## Your instructions
Write out the entries exactly, leaving out every picture.

## Data for analysis
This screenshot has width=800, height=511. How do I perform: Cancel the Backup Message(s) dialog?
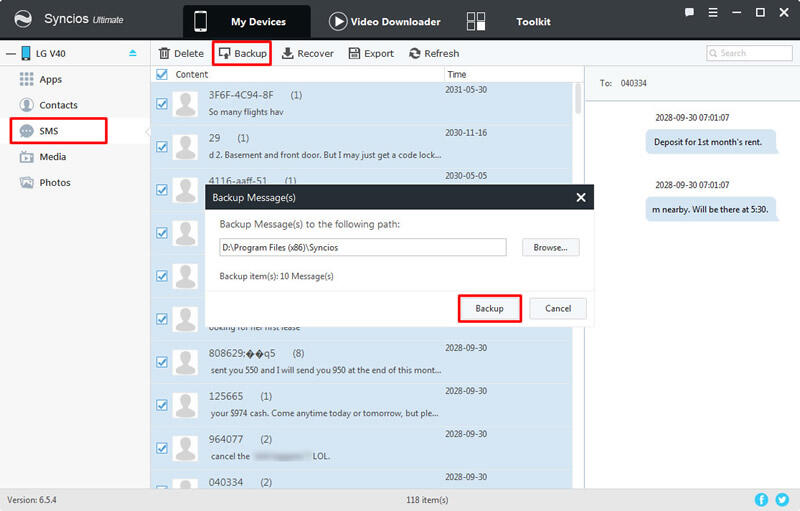pyautogui.click(x=557, y=308)
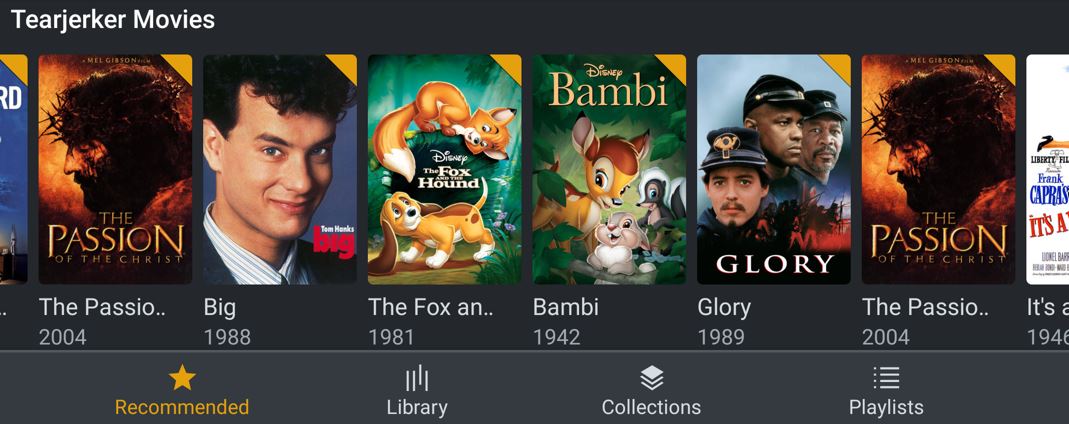Open the Bambi poster thumbnail
The width and height of the screenshot is (1069, 424).
pos(609,169)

## Result of the exercise
This screenshot has width=800, height=511. How do I perform: Cancel the Backup Message(s) dialog?
pyautogui.click(x=557, y=308)
Open the Bambi poster thumbnail
The width and height of the screenshot is (1069, 424).
pos(609,169)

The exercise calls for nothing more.